Gaza — Di tengah dingin yang menggigit dan hujan deras yang tak henti, sebuah keluarga Palestina di Jalur Gaza berusaha bertahan hidup di antara puing-puing perang. Tanpa pilihan lain, mereka menjadikan sebuah masjid yang hancur sebagai tempat berlindung terakhir, bersandar pada dinding retak untuk menahan kerasnya musim dingin dan luka konflik yang belum usai.
Dari dalam bangunan ibadah yang porak-poranda itu, koresponden Al Jazeera Mubasher Alaa Abu Muammar merekam potret getir keluarga-keluarga pengungsi yang terpaksa tinggal di reruntuhan bangunan yang sejatinya tak lagi layak dihuni. Jalan hidup mereka menyempit, alternatif menghilang, dan keselamatan menjadi kemewahan yang sulit digapai.
Keluarga Daud hidup dikepung bahaya—tiang-tiang runtuh, jendela yang hancur akibat gempuran, serta air hujan yang merembes dari segala arah, membawa angin dingin ke ruang yang nyaris tanpa perlindungan.
Dengan apa yang tersisa, keluarga-keluarga itu menutup lubang-lubang dinding menggunakan potongan kain kulit usang dan lembaran plastik. Namun, penahan seadanya itu tak kuasa melawan hujan. Air menggenangi lantai masjid, berubah menjadi kubangan lumpur, sementara anak-anak menghabiskan malam dengan tubuh gemetar menahan dingin.
Dingin yang Menggigit
Kepala keluarga, Abu Mus’ab Daud, menuturkan kepedihan mereka. “Kami hidup di tengah angin dan dingin yang sangat menusuk. Semua anak kedinginan, dan kami tidak tahu harus berbuat apa. Kami enam orang, ditambah dua anak saya. Saat hujan turun, air masuk dan kami terendam. Meski saya bekerja di UNRWA, saya tidak mampu memenuhi kebutuhan keluarga,” ujarnya lirih.

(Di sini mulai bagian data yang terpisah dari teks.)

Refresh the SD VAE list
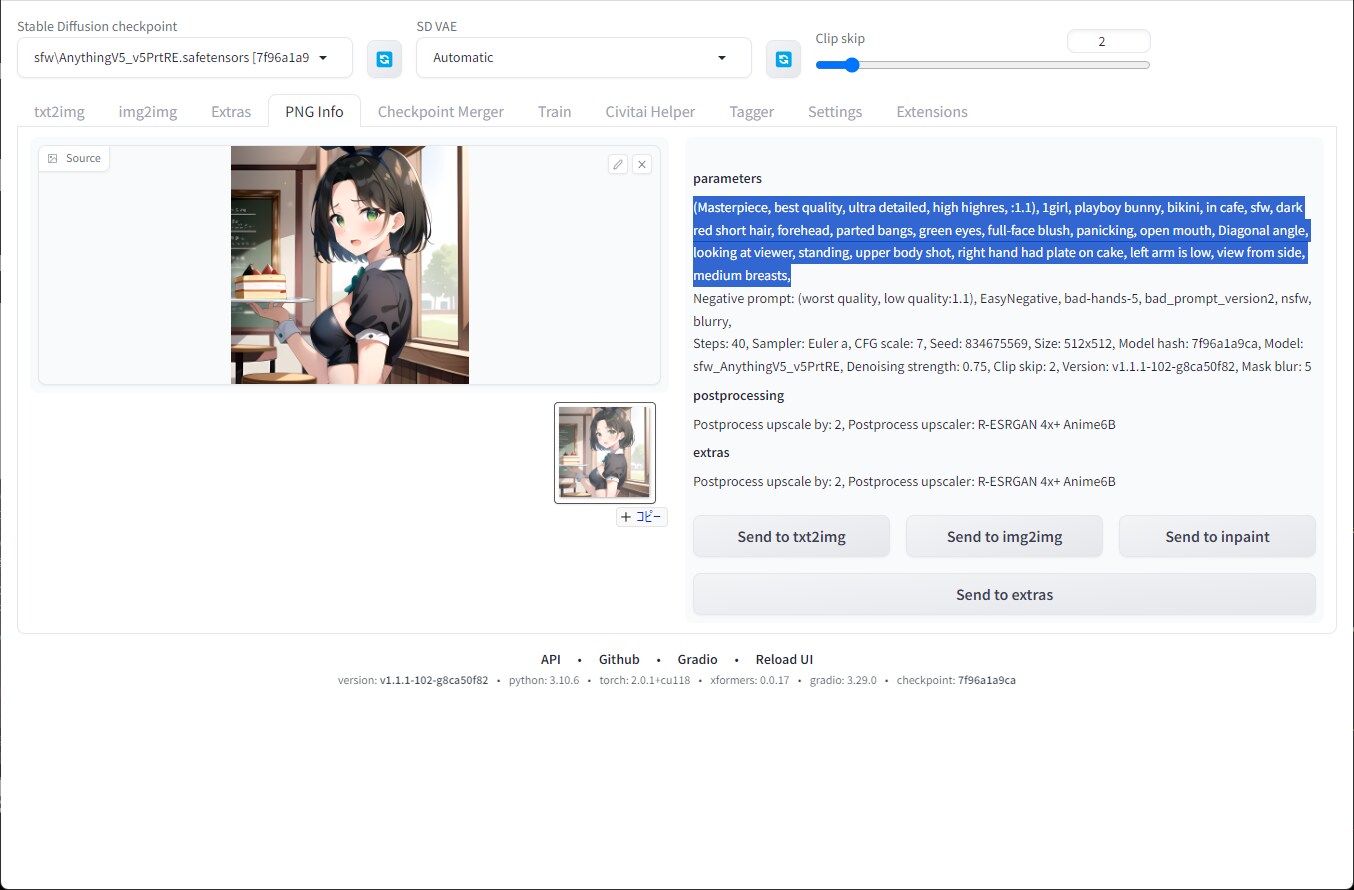Viewport: 1354px width, 890px height. point(783,59)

Istrinya, Ummu Mus’ab, menggambarkan ketakutan yang menyergap setiap kali hujan mengguyur. “Ketika hujan turun, air datang sekaligus. Anak-anak berkumpul di sekitar saya dengan ketakutan dan bertanya apa yang terjadi. Saya mencoba menenangkan mereka, tapi kami butuh tenda atau tempat berlindung. Jendela-jendela sudah jatuh, pakaian dan barang-barang kami terendam. Dinding retak, setiap kali dibersihkan, air datang lagi. Ini bukan kehidupan, tapi kami tetap berkata: alhamdulillah.”
Ia menambahkan, lembaran plastik yang sempat menjadi satu-satunya pelindung jatuh pada suatu malam, membuat mereka terpapar udara terbuka tanpa tenda atau tempat alternatif. Tak ada pilihan selain kembali ke masjid yang hancur, demi secuil kehangatan.
Tanpa Pakaian, Tanpa Perlindungan
Putri mereka, Huda Daud, menegaskan tempat itu sama sekali tak layak huni. “Saat hujan turun, kami harus membangunkan anak-anak dan berlari membawa mereka. Tidak ada pakaian yang cukup. Saya menderita tekanan darah tinggi. Anak-anak ketakutan, dan dingin menggerogoti kami,” katanya.
Sementara Layan, anak perempuan mereka, merangkum semuanya dengan kata-kata sederhana namun menohok: “Aku sangat kedinginan. Kami tidak punya pakaian atau kaus kaki saat hujan.”
Ummu Mus’ab mengungkapkan, Layan mengalami luka bakar di kakinya sejak awal perang dan belum mendapatkan perawatan yang memadai. Pusat-pusat medis menolak karena kewalahan menangani kasus-kasus kritis. Kini, Layan menanggung nyeri luka bakar dan dingin musim hujan, sementara alas tidur mereka sepenuhnya terendam air.
Menutup kisahnya, Abu Mus’ab menyampaikan harapan yang sederhana namun terasa jauh. “Kami berharap Allah memberi jalan keluar, agar kami bisa kembali ke rumah kami di Rafah, Hayy Az-Zaitun, dan Khan Younis. Kami lelah dengan tekanan dan masalah setiap hari. Kami hanya ingin pulang.”
Di antara puing dan hujan, masjid yang hancur itu menjadi saksi: bagi sebagian warga Gaza, bertahan hidup kini berarti sekadar menemukan tempat untuk tidak membeku.